I am making an inner join of two tables.

I have many time intervals represented by intervals and i want to get measure data from measures only within those intervals. The intervals do not overlap.

Here are the table layouts:

intervals
entry_time exit_time
measures
time measure

There are 1295 records in intervals and about a million records in measures. The intervals do not overlap.

The result I want to get is a table with in the first column the measure, then the time the measure has been done, the begin/end time of the considered interval (it would be repeated for row with a time within the considered range)

How can I make this faster?

Straight query

The query to get the results would look like this:

SELECT  measures.measure as measure,
measures.time as time,
intervals.entry_time as entry_time,
intervals.exit_time as exit_time
FROM    intervals
JOIN    measures
ON      measures.time BETWEEN intervals.entry_time AND intervals.exit_time
ORDER BY
time ASC

This looks quite simple.
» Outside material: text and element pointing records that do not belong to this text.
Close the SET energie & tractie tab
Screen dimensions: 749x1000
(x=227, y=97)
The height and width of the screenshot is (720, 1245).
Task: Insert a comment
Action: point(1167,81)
However, choosing the execution plan can be somewhat tricky task for this query.

The table layout gives us no hint on how many rows will be returned from the join. If all intervals begin before the time of the first measure and end after the time of the last measure, then every combination of rows will be returned from both tables and the resulting recordset will in fact be a cartesian product of two tables. If the intervals are short and sparse, few or even no rows can be returned from measures.
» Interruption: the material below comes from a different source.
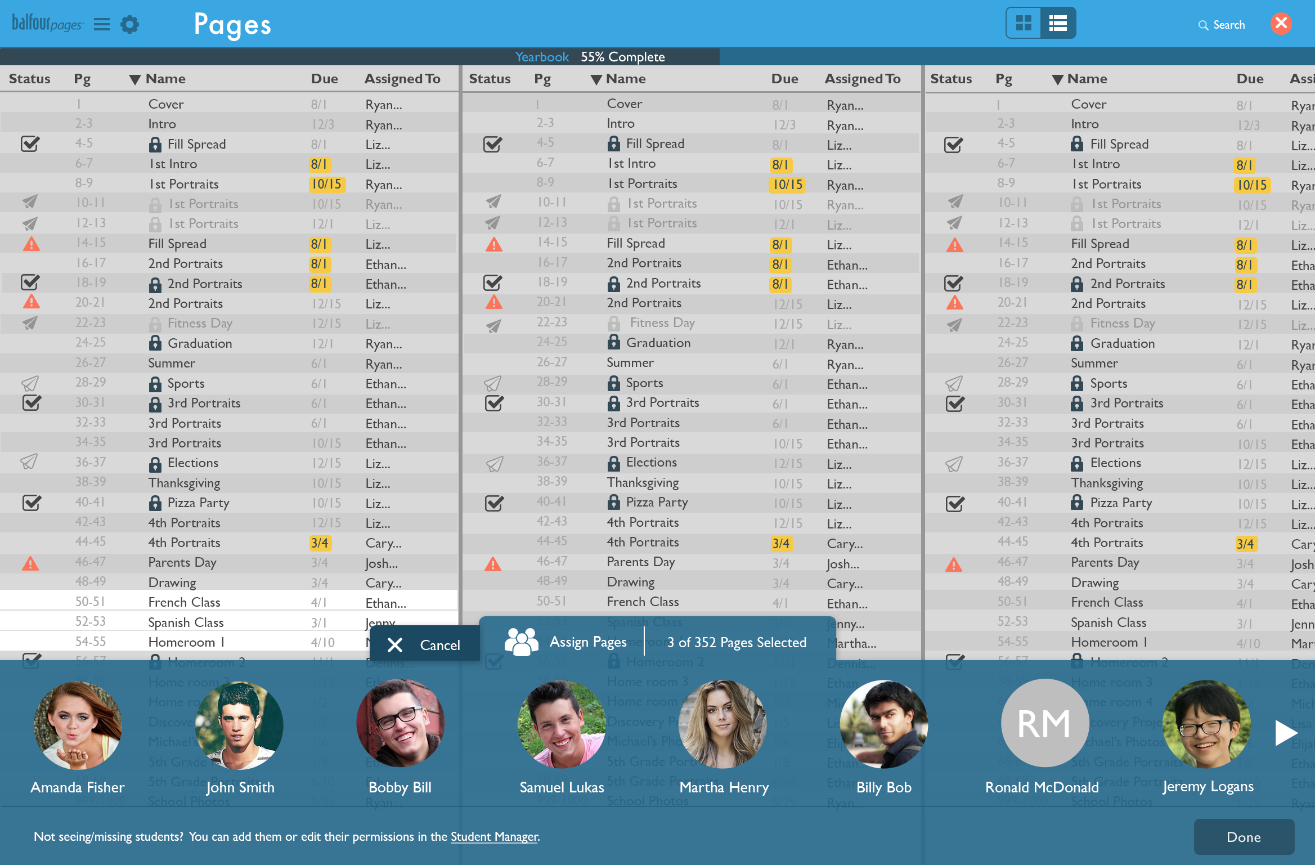Open the settings gear

point(129,25)
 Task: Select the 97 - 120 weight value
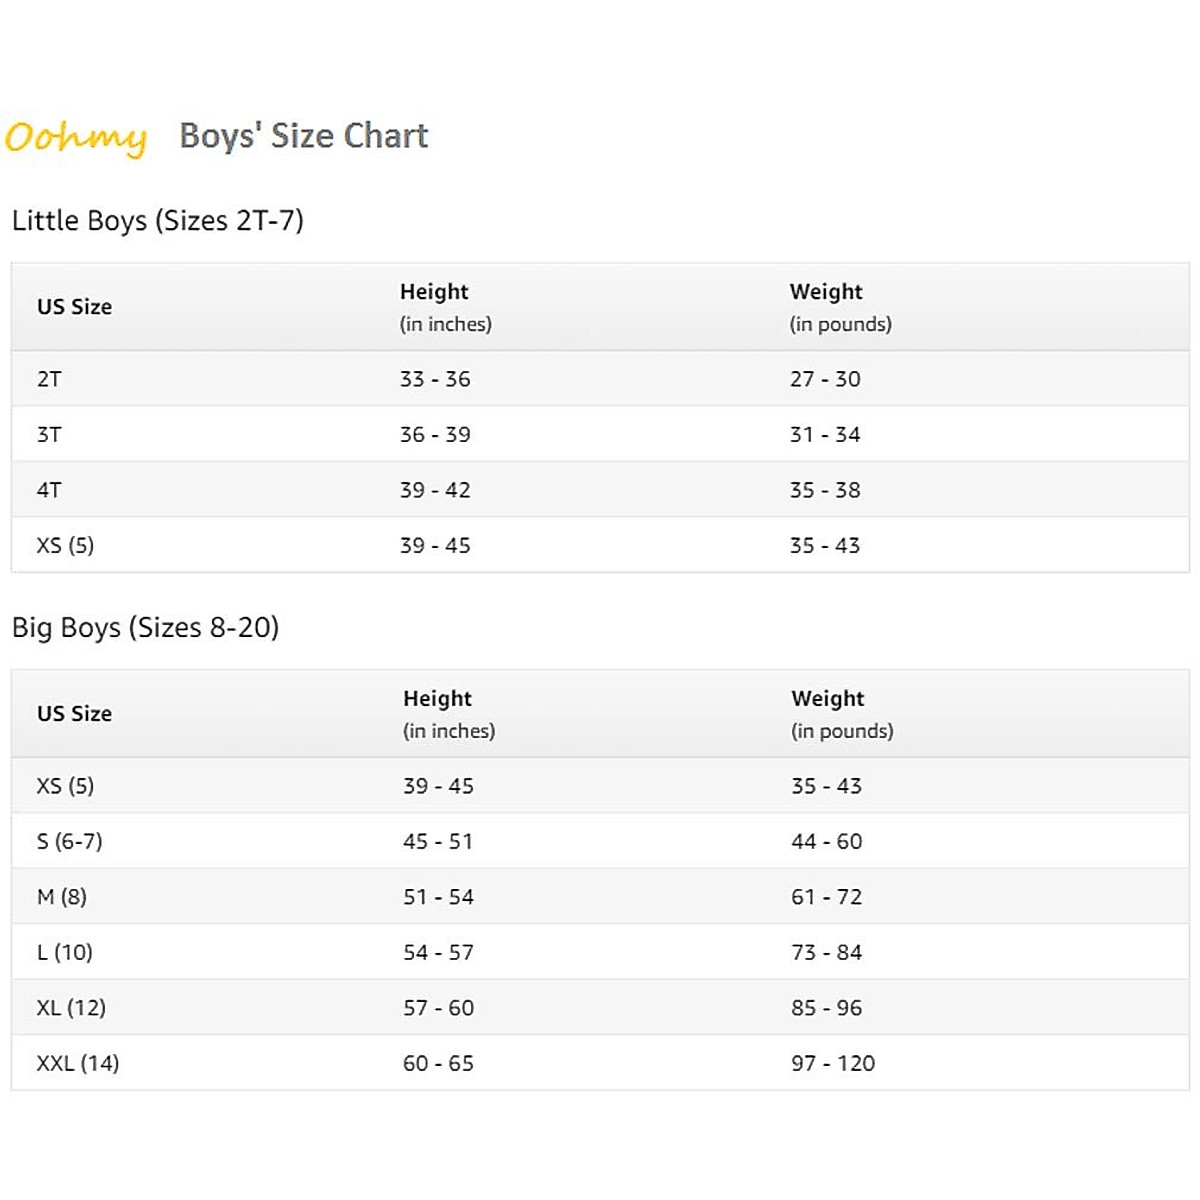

However, we know that the intervals do not overlap. This means that each measure may belong to at most one interval and the number of records in the final resultset will be no more than the number of records in measures.
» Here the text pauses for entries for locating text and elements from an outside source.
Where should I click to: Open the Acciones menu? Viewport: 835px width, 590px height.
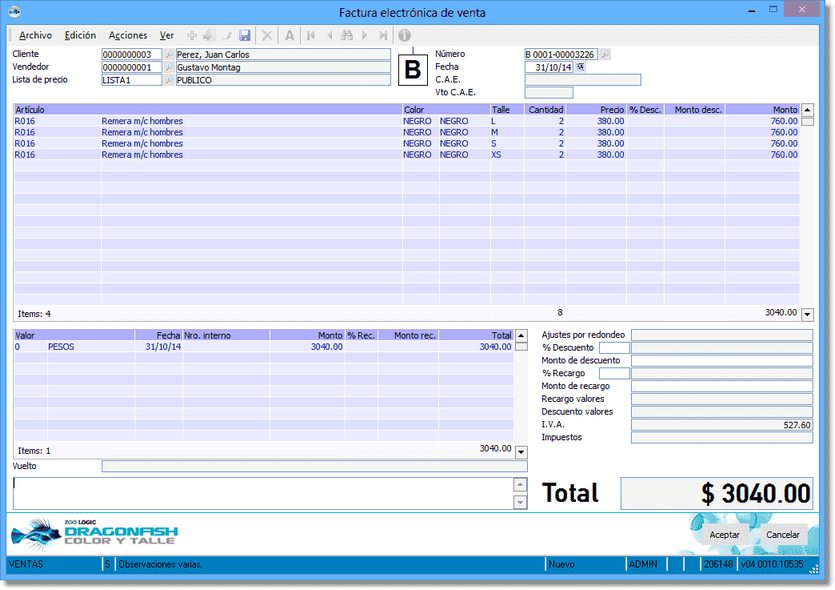127,35
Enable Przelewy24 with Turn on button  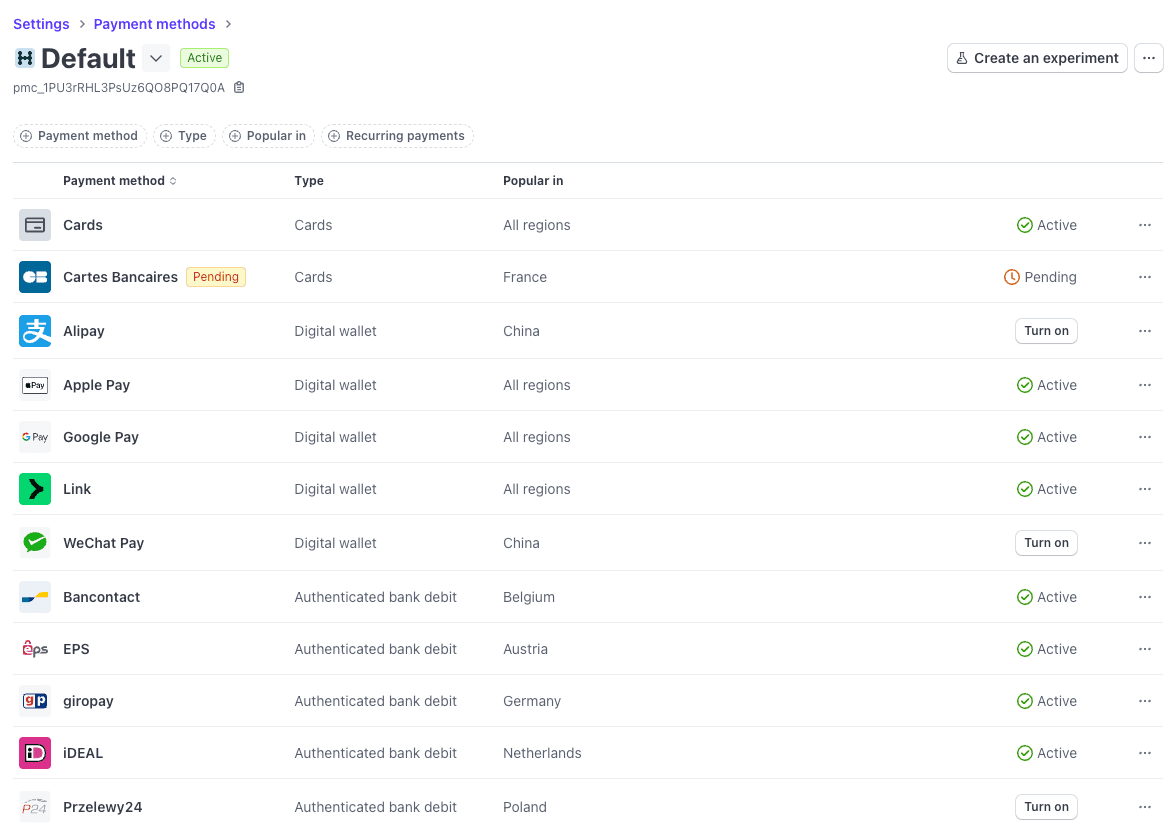coord(1046,807)
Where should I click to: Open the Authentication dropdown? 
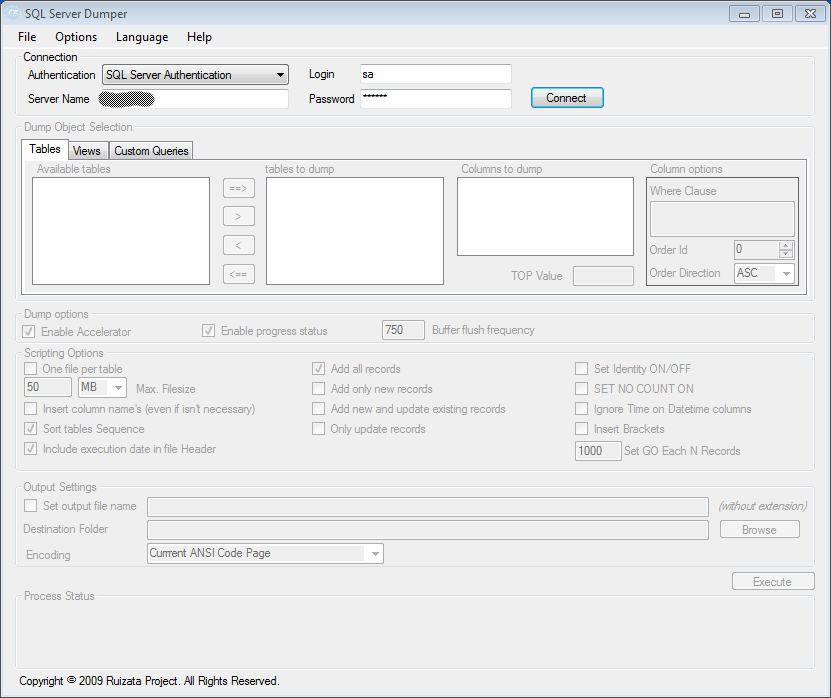tap(279, 74)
Since the condition we join here is a pair of inequalities, only two methods can be used by the engine to perform the join, that is NESTED LOOPS and MERGE JOIN. HASH JOIN which is most efficient on large tables requires an equijoin and cannot be used for this query.

MERGE JOIN sorts both resultsets on the columns it joins on and gradually advances the internal pointer on both sorted row sources so that the values of the columns being joined on in both tables always match. In case of an equijoin, the engine returns only the records holding the current value of the pointer; in case of a join on inequality condition, the engine returns all records greater (or less) than the current value from the corresponding table.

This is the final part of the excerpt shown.